Happy New Year! Have you made any resolutions for 2017?
A resolution is a promise to improve something about one’s self and people have been making (and breaking) New Year’s resolutions throughout history. The most common ones are to lose weight and/or to get fit.
Instead, how about resolving to use your public library more? Some people might be surprised to know what the local library has to offer. Libraries have changed over the years – they are no longer just warehouses of musty old books! Since it is supported by your property taxes, you might as well use what you are paying for.
So, you don’t read “real” books anymore because you prefer to read on a smartphone or tablet? Fraser Valley Regional Library has a large collection of eBooks available for residents of the library’s member communities. As long as you have a valid FVRL card, you may search for and borrow eBooks without coming into the library.

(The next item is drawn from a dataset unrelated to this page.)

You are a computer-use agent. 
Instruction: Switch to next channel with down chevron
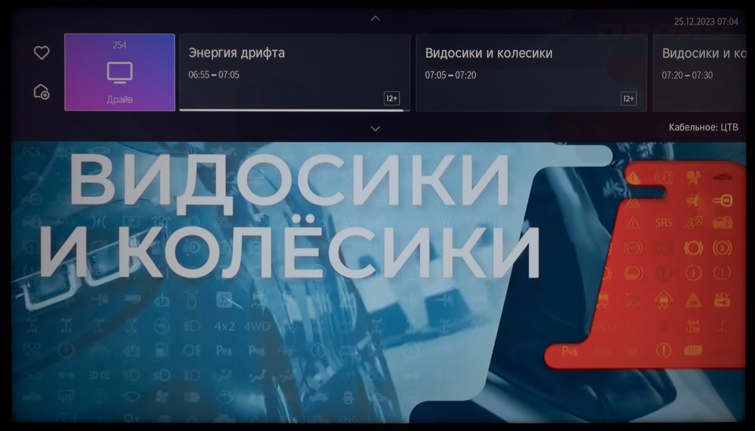375,129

If paying fines for not returning books on time is one of the reasons for not borrowing from the library, eBooks do not incur any late fees. They just vanish from your device when the loan period is up.
Downloadable audio books are also available for borrowing. These are popular for people who spend a lot of time commuting in their cars or on transit. Some people like to listen to a book while walking, jogging or doing housework.

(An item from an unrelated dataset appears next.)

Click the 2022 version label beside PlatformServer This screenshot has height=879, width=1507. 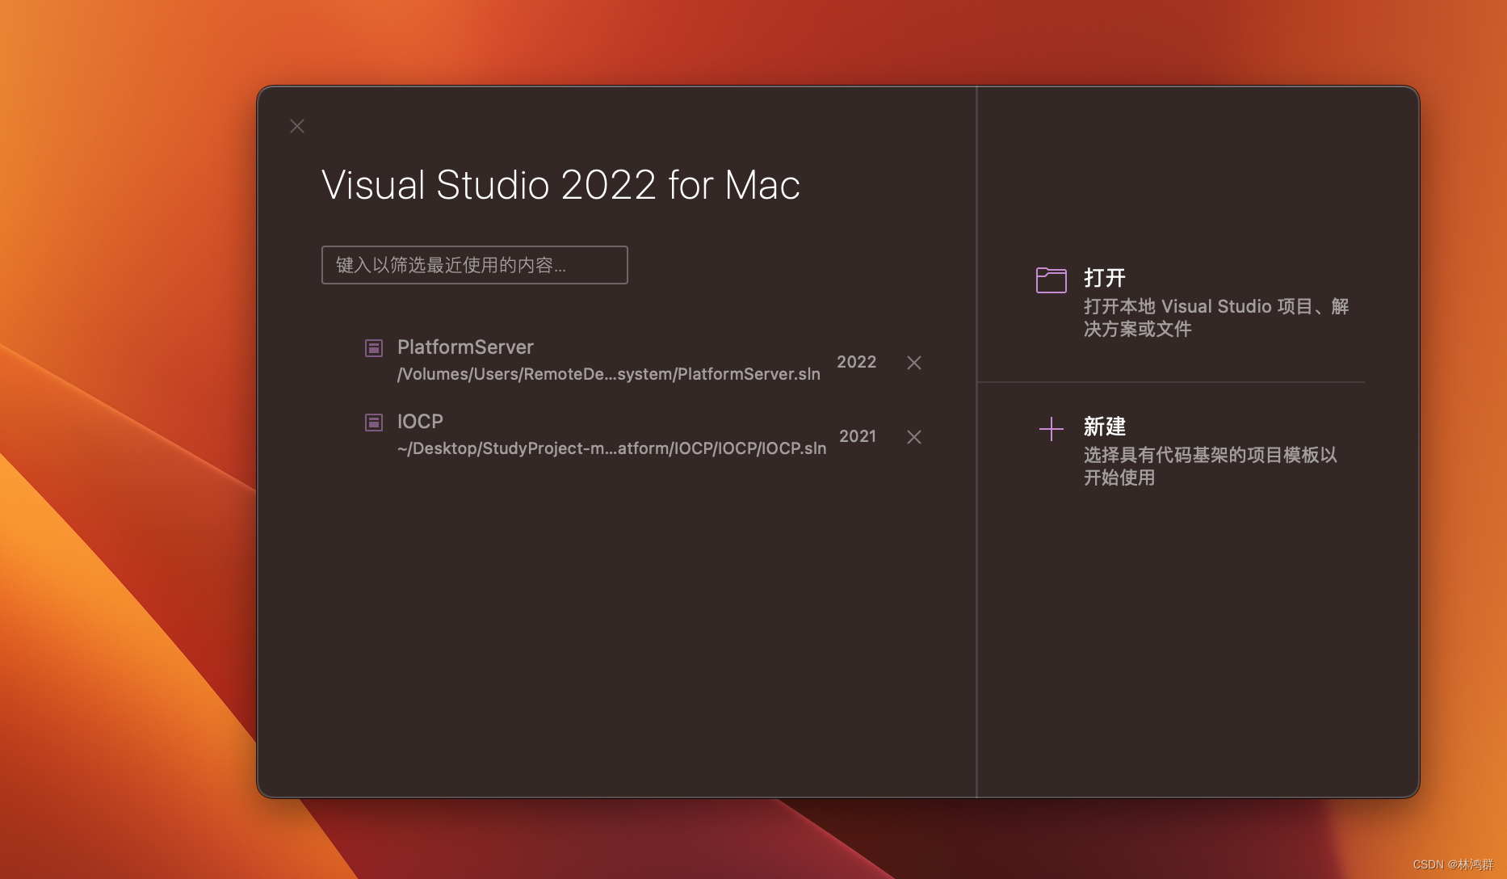click(x=856, y=362)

Many people tell me they are too busy to read full-length books. Did you know that FVRL subscribes to over 400 magazines in digital editions? They are available through a service called Zinio for Libraries, and unlike eBooks, they may be downloaded permanently and do not disappear from your device until you choose to delete them.
I love to read magazines, especially when I travel, but they are expensive to buy, so I load up my iPad with an assortment before I go. Zinio offers a great selection of titles to suit a variety of reading interests. The interactive edition of National Geographic is outstanding as it includes videos, animated maps and other multimedia features. Back issues of the digital magazines offered through Zinio are also available.

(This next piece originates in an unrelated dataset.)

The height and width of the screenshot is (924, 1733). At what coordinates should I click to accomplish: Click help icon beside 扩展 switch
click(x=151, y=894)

Research shows that learning a new language can prevent the brain from aging. That is another possible resolution for 2017 that the library can help with.
Mango Languages is a language-learning resource that is optimized for home use. It offers 72 different languages, from Spanish to Swahili, English to Icelandic, and also includes “pirate” (“arrrr, Matey!”) and Shakespearean English.
Mango allows users to learn at their own pace, whenever they want, building language proficiency and cultural understanding with practical communication skills. It can be used online from any computer, at any time, requiring no CDs, DVDs, downloads or installations. Apps for iOS and Android devices make it convenient and portable.
As you ponder your resolutions for the new year ahead, add a visit to the public library to your list so you can exercise your brain!